Outstanding Animated Effects in a Live Action Production
Florent Andorra, Michael Balog, George Kaltenbrunner and Jim van Allen (Avengers: Age of Ultron)

Outstanding Music in an Animated Feature Production
Michael Giacchino (Inside Out)

Outstanding Character Animation in an Animated Production
Allison Rutland (Inside Out)

Outstanding Character Animation in a Live Action Production
Kevin Lan, Adrian Millington, Alexander Poei, Matthew Shumway and Blaine Toderian - 'Judy' (The Revenant)

Outstanding Character Design in an Animated Feature Production
Albert Lozano and Chris Sasaki (Inside Out)

Best Animated Feature - Independent
The Boy and the World

Best Student Film
Ed (Taya Neyestani)

Best Animated Short Subject
World of Tomorrow (Don Hertzfeldt)

Best Animated Special Production
He Named Me Malala

Friday, 20 November 2015

REVIEW - WORLD OF TOMORROW (DON HERTZFELDT)

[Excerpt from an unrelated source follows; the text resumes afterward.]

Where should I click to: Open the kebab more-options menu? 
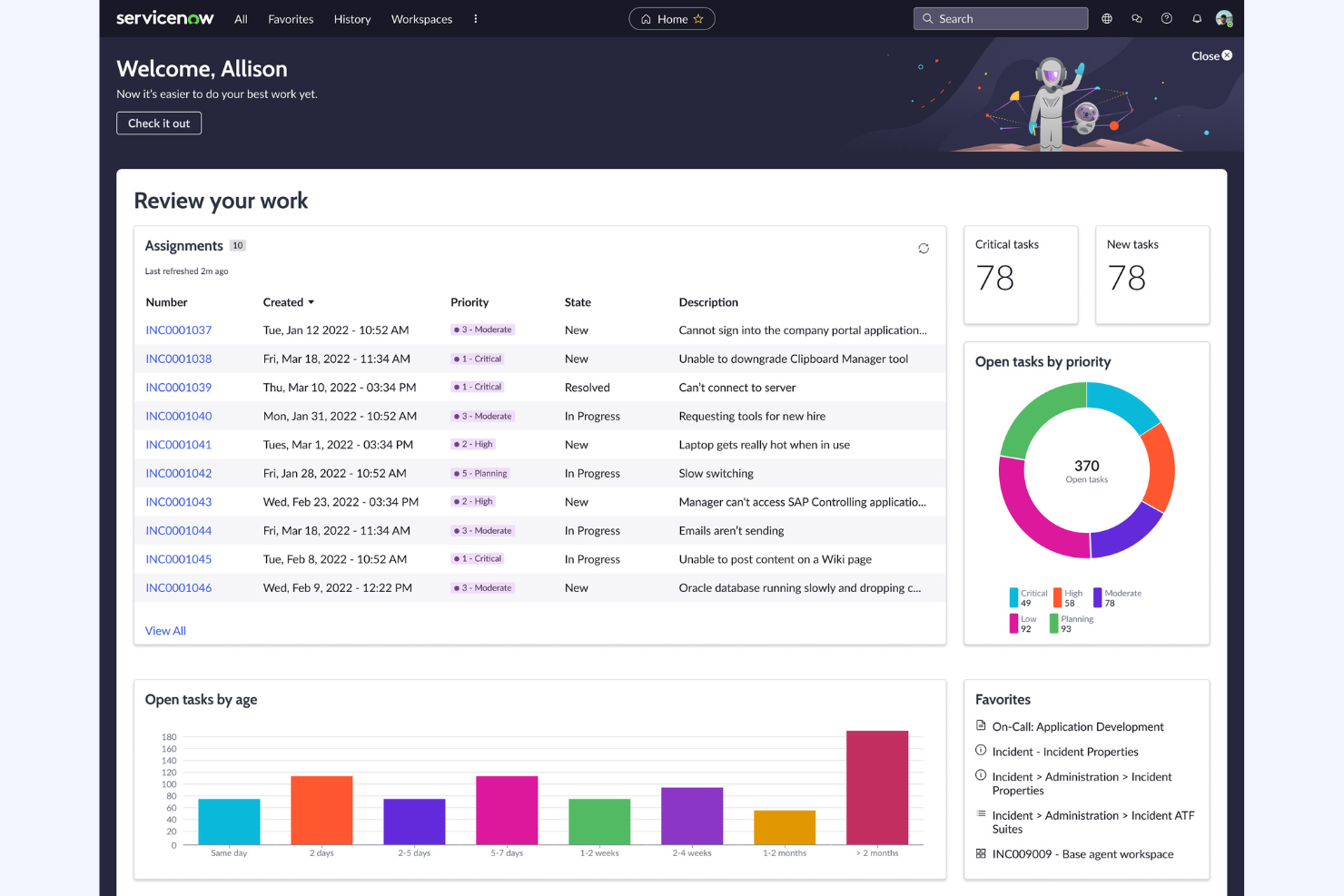tap(476, 18)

Don Hertzfeldt's World of Tomorrow is our world of today. Humanity has a remarkable knack for destruction, why imagine our clones would be any different? This is where the Western World is leading us, an immersion into a technological realm over which we imagine, naively, we harbour control. World of Tomorrow is Hertzfeldt's imagination, or at least some marvellous, minuscule fragment of it - just glance at this great filmmaker's other output and you'll find this film not to be the grand unleashing of an artist's invention, rather the intricately-formed details therein. A great filmmaker, since he is so generous: World of Tomorrow is hilarious, terrifying, intellectually challenging, heartbreaking, baffling, all in turn and together, like a miniature symphony of emotion filtered through the absurd and the unfamiliar. We're presented with a world in which we are the playthings, where technological advancements have overtaken our pitiful capacities as intelligent entities - it is the reverse of what we think we know, and the absence of clarity and security is unnerving, not least in that it so succinctly highlights the value of such qualities. In our opposite, we observe that which we are not, and thus that which we are; opposite sides on a coin, but it's still the same coin. Tomorrow is not today, but it's still the same dimension, shuttled back and forth in an unreliable time machine from World of Tomorrow to the world of today. From your digital screen to your actual life. Prescient and profound, and appropriately unforgettable.